[Task goal] Search the data for the word "Open" and copy every line where it occurs.

= Beginning of Section =

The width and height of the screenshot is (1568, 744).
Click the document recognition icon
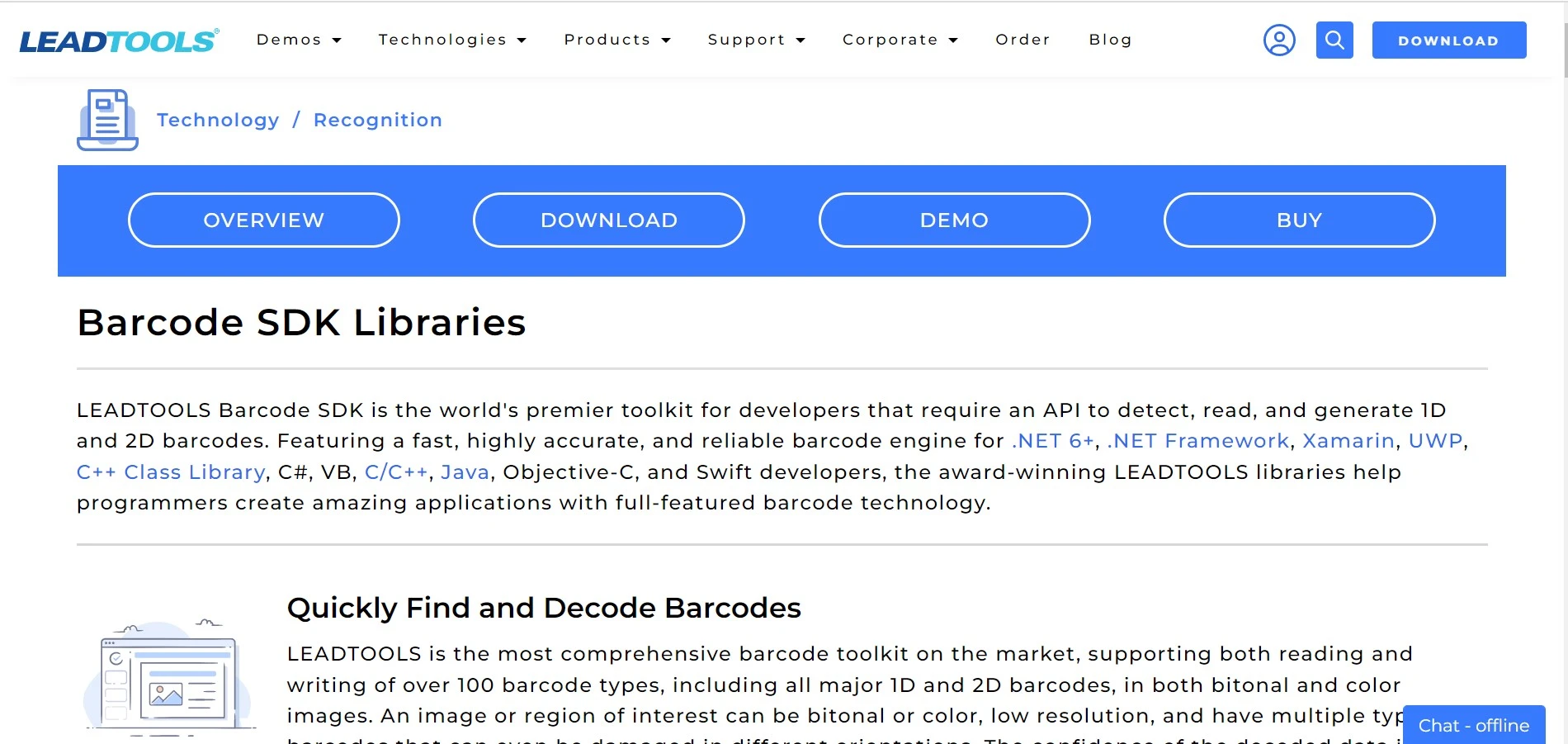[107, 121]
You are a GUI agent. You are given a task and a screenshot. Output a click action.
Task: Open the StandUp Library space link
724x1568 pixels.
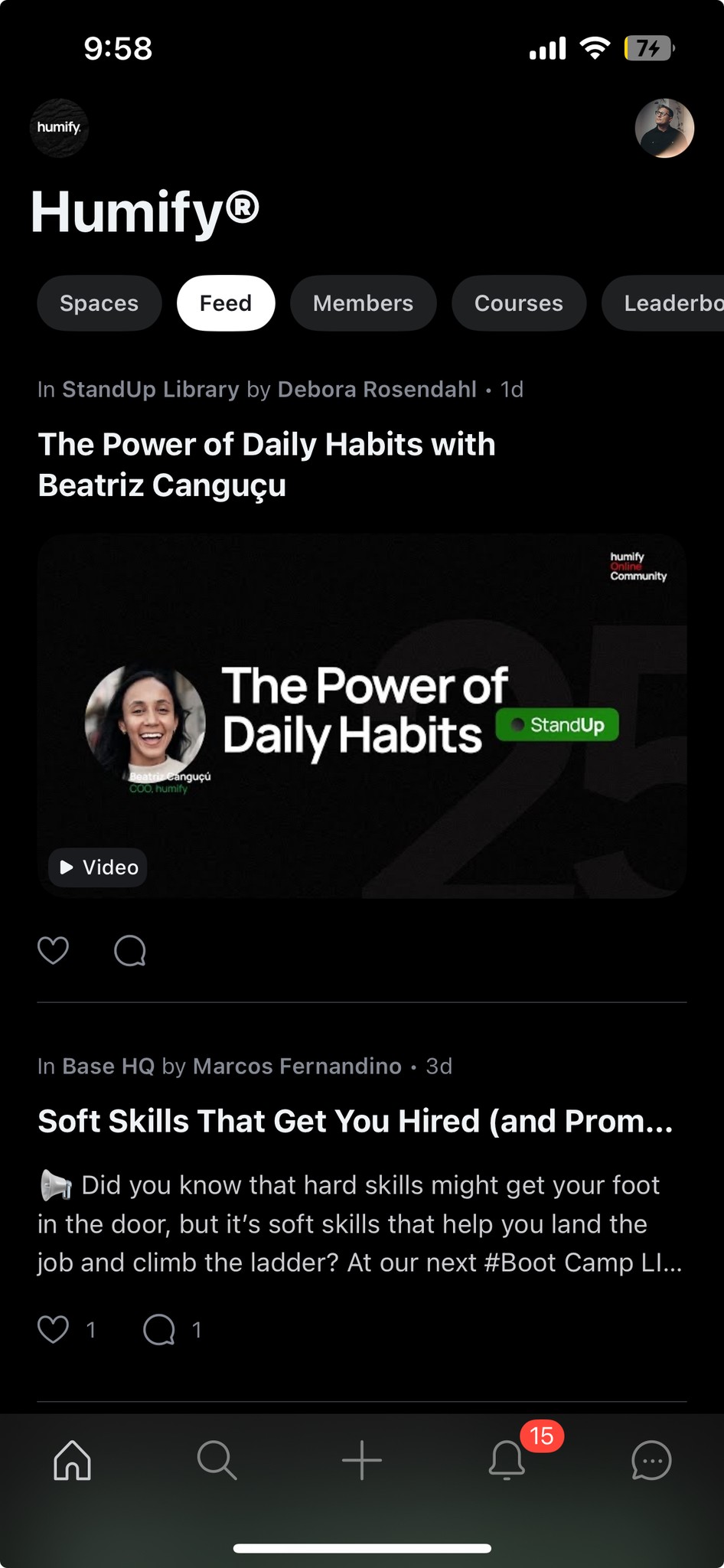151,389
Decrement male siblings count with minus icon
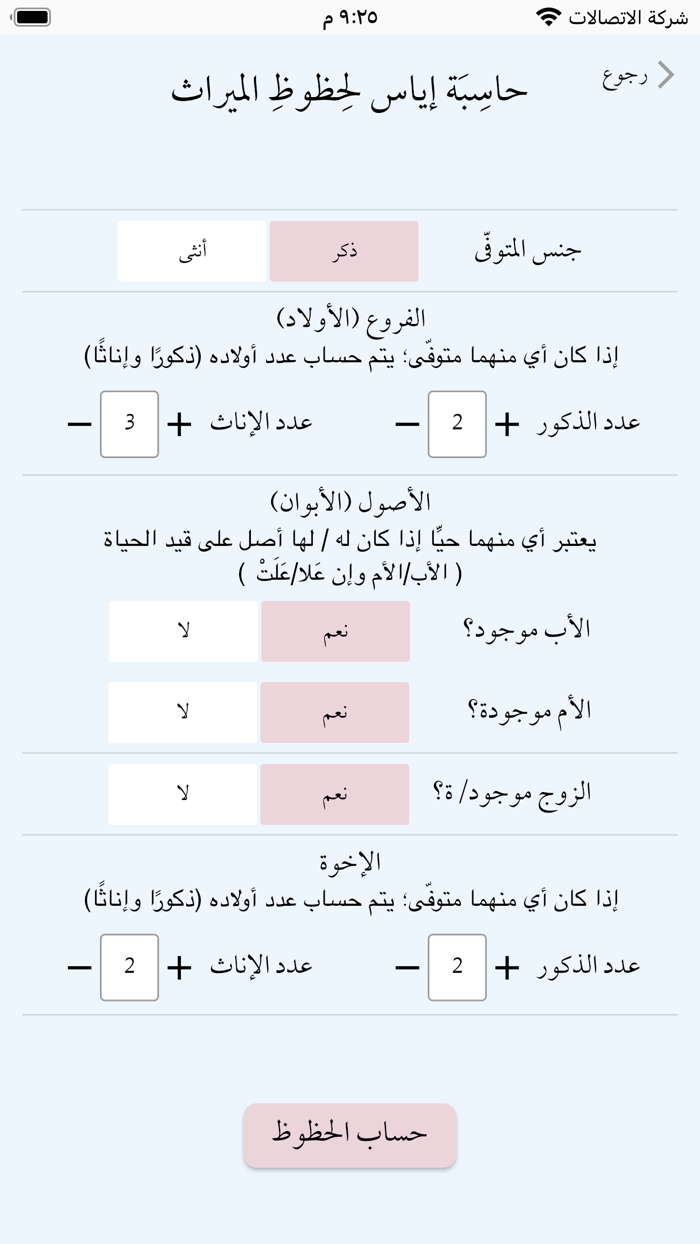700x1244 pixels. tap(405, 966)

= End of Section =
= Beginning of Section =

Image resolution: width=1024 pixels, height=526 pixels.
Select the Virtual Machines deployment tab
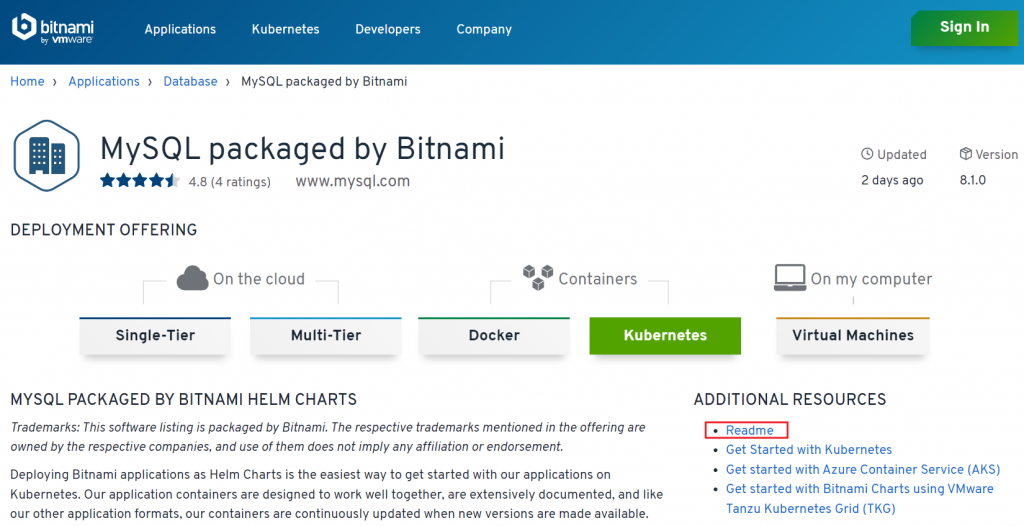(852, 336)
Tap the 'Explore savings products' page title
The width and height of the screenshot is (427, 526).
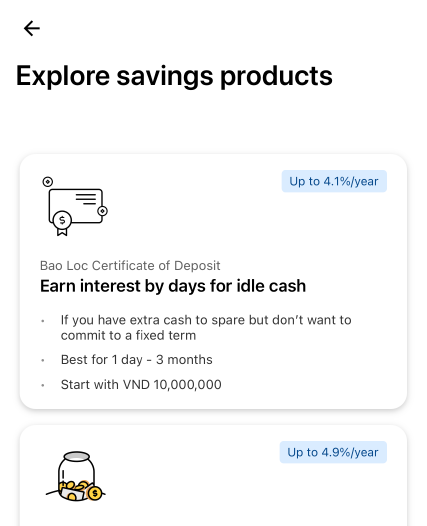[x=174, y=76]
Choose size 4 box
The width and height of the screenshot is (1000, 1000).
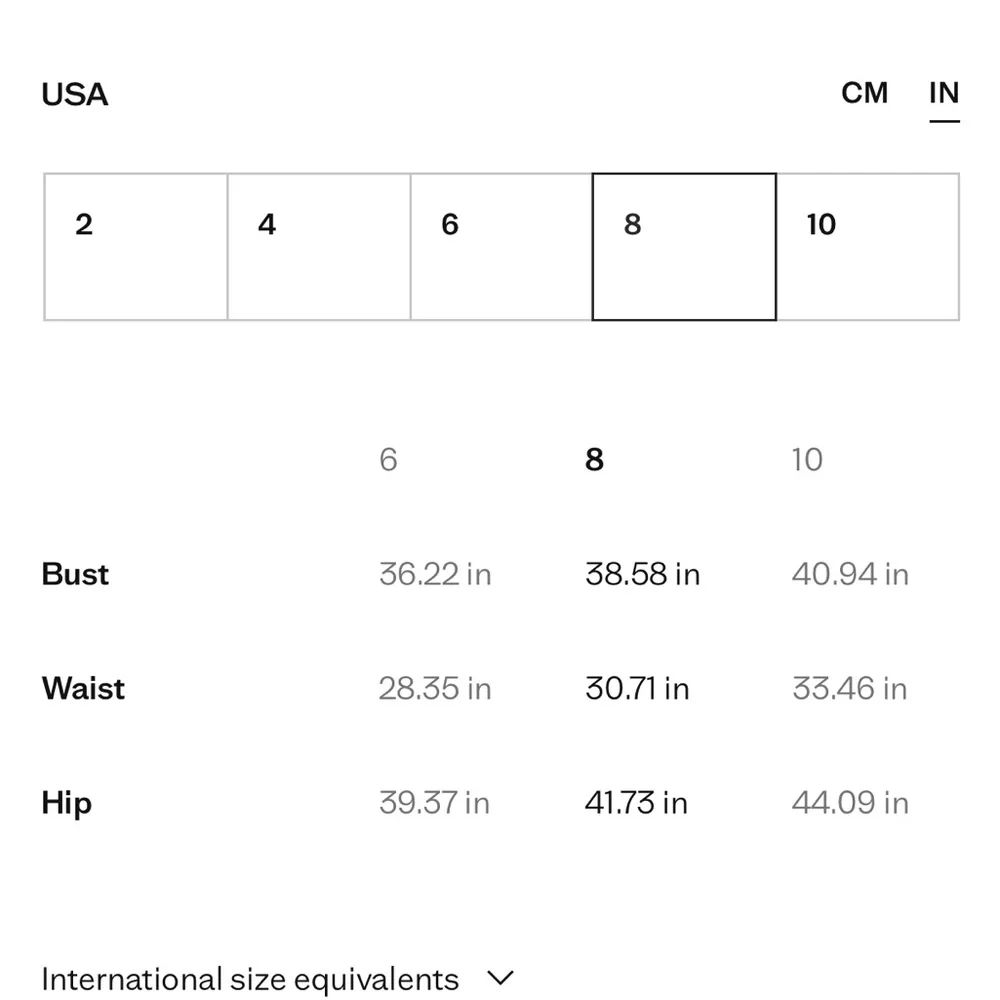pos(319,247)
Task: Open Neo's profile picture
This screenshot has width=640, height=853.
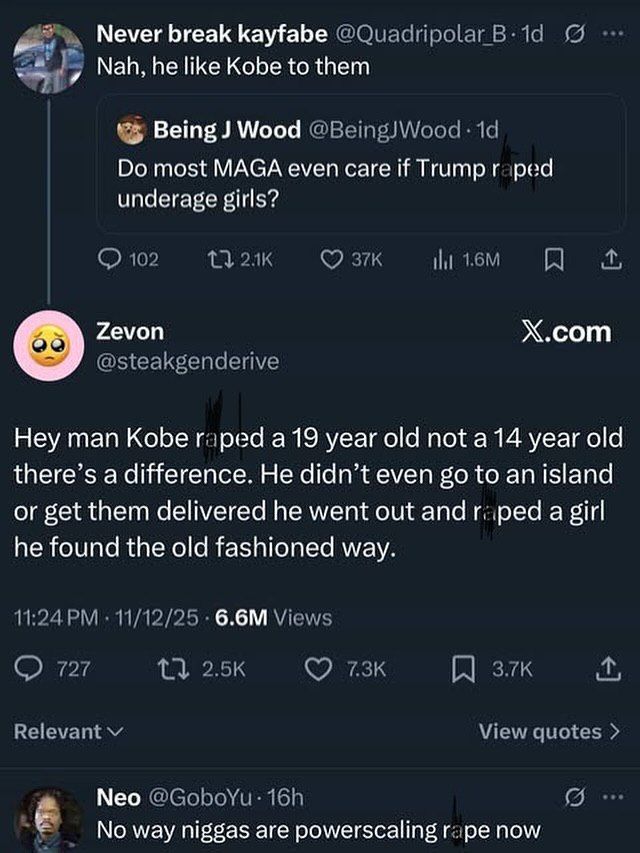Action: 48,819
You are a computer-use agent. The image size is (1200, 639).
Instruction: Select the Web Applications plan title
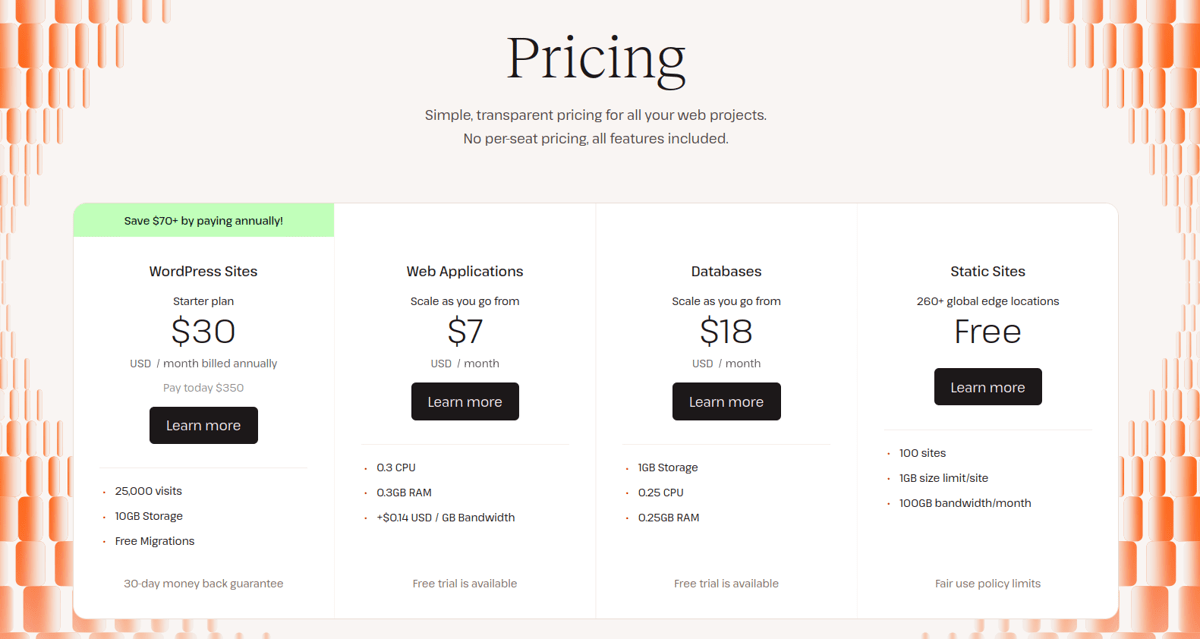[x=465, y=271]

= End of Section =

[Output for this exercise]
Task: Open the StandUp Library space link
Task: Open Neo's profile picture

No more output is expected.